Well, you've had a couple of do-overs, but that's ok. Keep changing it up until you get something you're happy with. Otherwise you'll quit.


----------



## MichaelE (Mar 7, 2018)

I was a little young to remember the trains at St. Louis Union Station while growing up. I was around then, but too young to remember.

I do remember Amtrak quite a bit just before the station closed all together to passenger traffic and relegated it to a small side station before you got to where the north leg of the wye was located.


----------



## clovissangrail01 (Oct 8, 2019)

MichaelE said:


> I was a little young to remember the trains at St. Louis Union Station while growing up. I was around then, but too young to remember.
> 
> I do remember Amtrak quite a bit just before the station closed all together to passenger traffic and relegated it to a small side station before you got to where the north leg of the wye was located.


That little side station is still there, or at least it was a few years ago when my work took me to Normal, Illinois for a few weeks. It's called Gateway Station, and it is multi-modal with Amtrak, bus service and MetroLink.

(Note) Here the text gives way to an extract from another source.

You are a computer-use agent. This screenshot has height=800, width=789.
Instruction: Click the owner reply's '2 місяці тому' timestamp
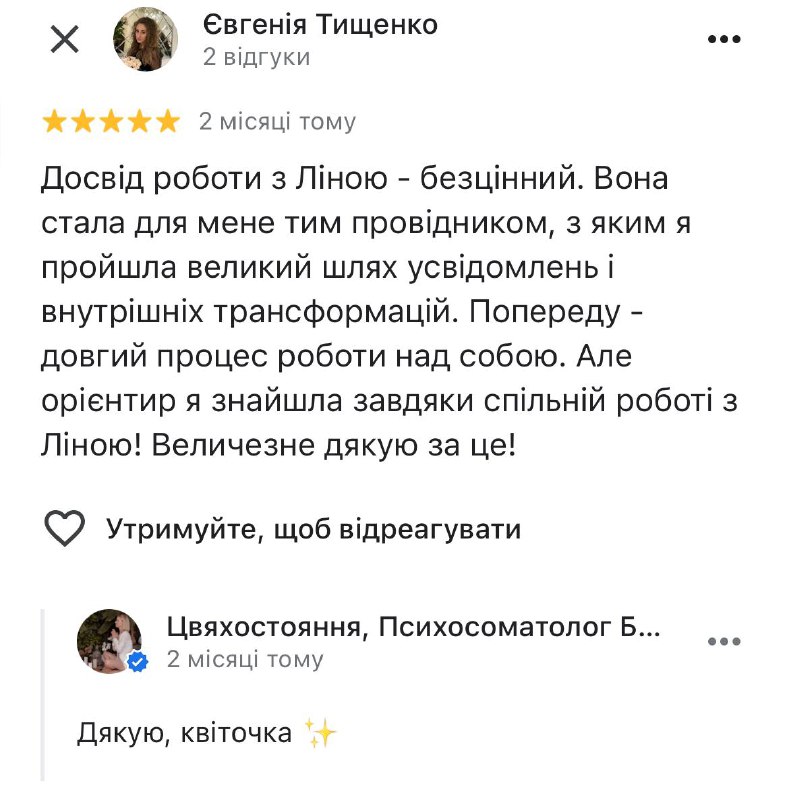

Normal, Illinois is in the middle of the state, about equidistant from St. Louis and Chicago. I had to go there every week for about three months, and instead of flying into Lambert or Chicago and renting a car and driving, I could fly into Lambert, take a cab or Metrolink to Gateway Station, and ride to Normal in a nice business class seat on the Amtrak Lincoln Service for less than 50 bucks. It was luxury. The Lincoln Service stopped literally across the street from my hotel.

Then I reversed the process going back, although once I grabbed a compartment on the Texas Eagle and rode it to Texas, then road it back the next day. This was also way cool, but the dining car experience is no longer what it was even 15 years before, let alone in the 50s and 60s. 

Remember the cardinal rule of Amtrak -- It takes longer, but the worst seat on a train is better than the best seat on an airplane. And no TSA bullshit.


----------



## Big Ed (Jun 16, 2009)

QueenoftheGN said:


> I’ve been rebuilding my track and it’s scenery, and I’ve decided as much as I love the GN, I’ve got to go with something I like even more, and can relate to, I grew up (I know 14 is still considered “growing up” but... whatever) in a small town called Penton, in central Alabama and we didn’t have a railroad nearby, but I know the land type and the tree species there by heart. So I’ve decided I’m going to be creating my own railroad. It’ll be called the Alabama & Eastern, I’m currently creating a backstory for the railroad, and I’ll post that here when it’s done and I’ll be updating y’all on the progress, I hope this goes well...


How about Eastern Alabama Railway?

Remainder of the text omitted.